74 Armenian Power Players Nabbed in Fed's "Outage" Bust
Law enforcement officials, from left: U.S. Assistant Attorney General, Lanny Breuer; Los Angeles County Sheriff, Lee Baca; FBI Assistant Director Steven Martinez and U.S. Attorney, Andre Birotte, take questions on a federal racketeering indictment that accuses members of the Armenian Power gang of a range of offenses during a news conference in Glendale, Calif., on Wednesday, Feb. 16, 2011. (AP Photo/Damian Dovarganes)
74 members and associates of the Armenian Power organized crime group were taken in this morning as part of "Operation Power Outage,"--an ongoing effort by the Eurasian Organized Crime Task Force to take down the gang.
Most of those arrested in Los Angeles today are named in two federal indictments that charge a total of 88 defendants linked to Armenian Power, which is commonly called AP, explains the Department of Justice. Federal and state crimes like kidnapping, extortion, bank fraud, and narcotics trafficking have had law enforcement officials at multiple levels working together to fight the "Power."
Among the federal racketeering charges against AP members include a substantial credit and debit card "skimming" operation that targeted customers of SoCal 99 Cents Only Stores, bilking them out of over $2 million.

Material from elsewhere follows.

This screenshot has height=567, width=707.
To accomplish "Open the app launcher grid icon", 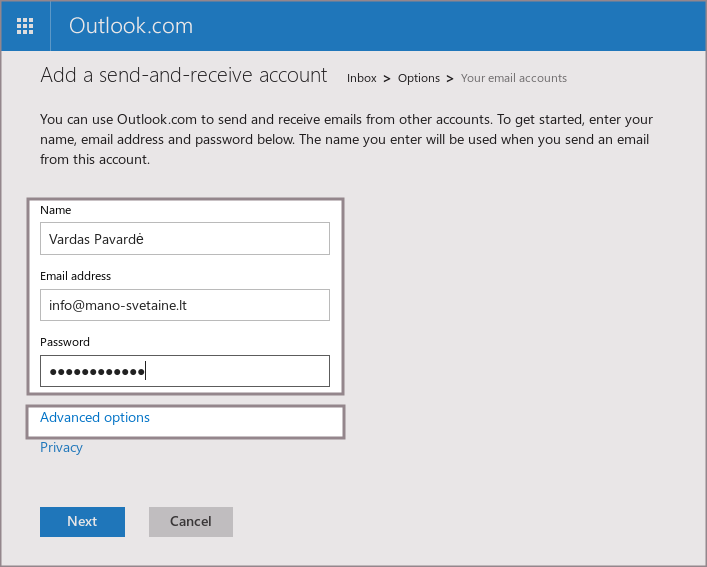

Steven Martinez, Assistant Director in Charge of the FBI in Los Angeles, says today's arrests will help quell the threat against Angelenos who could become the AP's unwitting victims: "While some organized crime groups have been largely suppressed, others, including AP, have managed to grow from a street gang into an international organized crime group, carrying out criminal activity that runs the gamut from bank fraud schemes to extortion to kidnapping, and capable of making every citizen of the community a potential victim."